= Center for Medicare and Medicaid Innovation =

The Center for Medicare and Medicaid Innovation (CMMI; also known as the CMS Innovation Center) is an organization of the United States government under the Centers for Medicare and Medicaid Services (CMS). It was created by the Patient Protection and Affordable Care Act, the 2010 U.S. health care legislation. CMS provides healthcare coverage to more than 100 million Americans through Medicare, Medicaid, the Children’s Health Insurance Program (CHIP), and the Health Insurance Marketplace.

"The center is to test innovative payment and delivery system models that show important promise for maintaining or improving the quality of care in Medicare, Medicaid, and the Children's Health Insurance Program (CHIP), while slowing the rate of growth in program costs". The center "is to give priority to twenty models specified in the law, including medical homes, all-payer payment reform, and arrangements that transition from fee-for-service reimbursement to global fees and salary-based payment". It is "intended to overcome antireform inertia by creating a mechanism for the diffusion of successful pilot programs" without requiring Congressional approval.

If a CMMI pilot model is considered successful, the Secretary of Health and Human Services may expand its duration and scope. To be considered a successful test, a model must meet three criteria:
1. The Secretary determines that such expansion is expected to— (A) reduce spending under the applicable title without reducing the quality of care; or (B) improve the quality of patient care without increasing spending;
2. The Chief Actuary of the Centers for Medicare & Medicaid Services certifies that such expansion would reduce (or would not result in any increase in) net program spending under the applicable titles; and
3. The Secretary determines that such expansion would not deny or limit the coverage or provision of benefits under the applicable title for applicable individuals.
Since its founding, CMMI has produced four models that have been certified for expansion based on meeting the above criteria: the Pioneer Accountable Care Organization (ACO) Model, the Medicare Diabetes Prevention Program, the Medicare Prior Authorization Model for Repetitive Scheduled Non-Emergent Ambulance Transport (RSNAT), and, most recently, the Home Health Value-Based Purchasing Model.

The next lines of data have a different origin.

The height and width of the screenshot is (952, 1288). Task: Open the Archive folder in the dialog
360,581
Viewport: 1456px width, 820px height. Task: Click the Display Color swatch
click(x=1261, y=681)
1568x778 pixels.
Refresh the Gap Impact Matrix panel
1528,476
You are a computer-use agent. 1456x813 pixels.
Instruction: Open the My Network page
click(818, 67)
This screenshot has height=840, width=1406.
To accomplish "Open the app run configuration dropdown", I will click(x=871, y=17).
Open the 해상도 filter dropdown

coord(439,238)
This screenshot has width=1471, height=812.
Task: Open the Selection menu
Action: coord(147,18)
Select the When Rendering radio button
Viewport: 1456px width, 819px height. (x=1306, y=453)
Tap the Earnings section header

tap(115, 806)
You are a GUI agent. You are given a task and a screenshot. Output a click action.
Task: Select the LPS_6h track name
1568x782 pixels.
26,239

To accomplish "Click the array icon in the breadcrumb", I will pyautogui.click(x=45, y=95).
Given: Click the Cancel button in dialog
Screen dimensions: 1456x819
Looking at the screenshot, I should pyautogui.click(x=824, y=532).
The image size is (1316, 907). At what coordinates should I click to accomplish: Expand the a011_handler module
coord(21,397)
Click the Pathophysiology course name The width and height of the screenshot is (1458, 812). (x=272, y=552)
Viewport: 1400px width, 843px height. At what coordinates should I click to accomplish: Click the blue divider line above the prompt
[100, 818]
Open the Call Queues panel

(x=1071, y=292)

There has been criticism by some over the fact that CMMI has only produced the four expanded models in the last decade, despite launching over 50 model tests. Former director Brad Smith stated in a 2021 article that most models did not produce savings and were in fact on pace to lose billions of dollars, a number far larger than the savings generated by the four expanded models.

==Leadership==
CMMI is currently led by Deputy Administrator and Director Abe Sutton, who formerly served in roles at the National Economic Council, Domestic Policy Council and Department of Health and Human Services during President Trump's first term. Previous directors include Adam Boehler and Patrick H. Conway.